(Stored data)

_____

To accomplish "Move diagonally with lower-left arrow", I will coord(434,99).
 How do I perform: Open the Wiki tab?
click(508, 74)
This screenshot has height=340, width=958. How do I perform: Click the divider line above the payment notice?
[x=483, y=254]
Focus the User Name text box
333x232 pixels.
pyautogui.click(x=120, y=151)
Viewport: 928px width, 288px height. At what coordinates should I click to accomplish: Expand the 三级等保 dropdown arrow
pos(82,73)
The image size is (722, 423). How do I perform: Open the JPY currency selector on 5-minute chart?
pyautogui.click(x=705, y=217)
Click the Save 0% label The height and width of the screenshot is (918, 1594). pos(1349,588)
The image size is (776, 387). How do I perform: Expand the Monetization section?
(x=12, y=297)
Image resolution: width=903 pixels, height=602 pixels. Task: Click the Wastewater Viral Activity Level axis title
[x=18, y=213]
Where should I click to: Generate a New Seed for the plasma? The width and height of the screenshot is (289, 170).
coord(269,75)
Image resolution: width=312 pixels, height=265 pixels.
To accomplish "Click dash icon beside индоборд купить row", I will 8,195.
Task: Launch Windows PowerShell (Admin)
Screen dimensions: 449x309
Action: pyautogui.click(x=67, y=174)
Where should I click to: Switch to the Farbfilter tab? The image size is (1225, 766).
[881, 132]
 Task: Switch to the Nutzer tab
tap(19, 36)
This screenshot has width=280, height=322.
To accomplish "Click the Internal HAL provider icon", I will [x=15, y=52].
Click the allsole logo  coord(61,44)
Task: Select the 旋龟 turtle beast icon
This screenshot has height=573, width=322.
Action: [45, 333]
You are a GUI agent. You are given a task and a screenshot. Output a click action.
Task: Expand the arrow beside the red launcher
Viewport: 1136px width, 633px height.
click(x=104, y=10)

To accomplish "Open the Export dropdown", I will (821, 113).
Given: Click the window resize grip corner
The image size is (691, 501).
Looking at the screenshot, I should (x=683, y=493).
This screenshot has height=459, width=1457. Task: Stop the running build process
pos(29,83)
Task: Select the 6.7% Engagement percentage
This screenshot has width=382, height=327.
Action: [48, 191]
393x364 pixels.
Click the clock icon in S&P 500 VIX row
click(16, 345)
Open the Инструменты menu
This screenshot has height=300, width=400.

_____

Copy out the lines above that hold the string "beside".

To accomplish "Click dash icon beside индоборд купить row", I will 8,195.
Task: Expand the arrow beside the red launcher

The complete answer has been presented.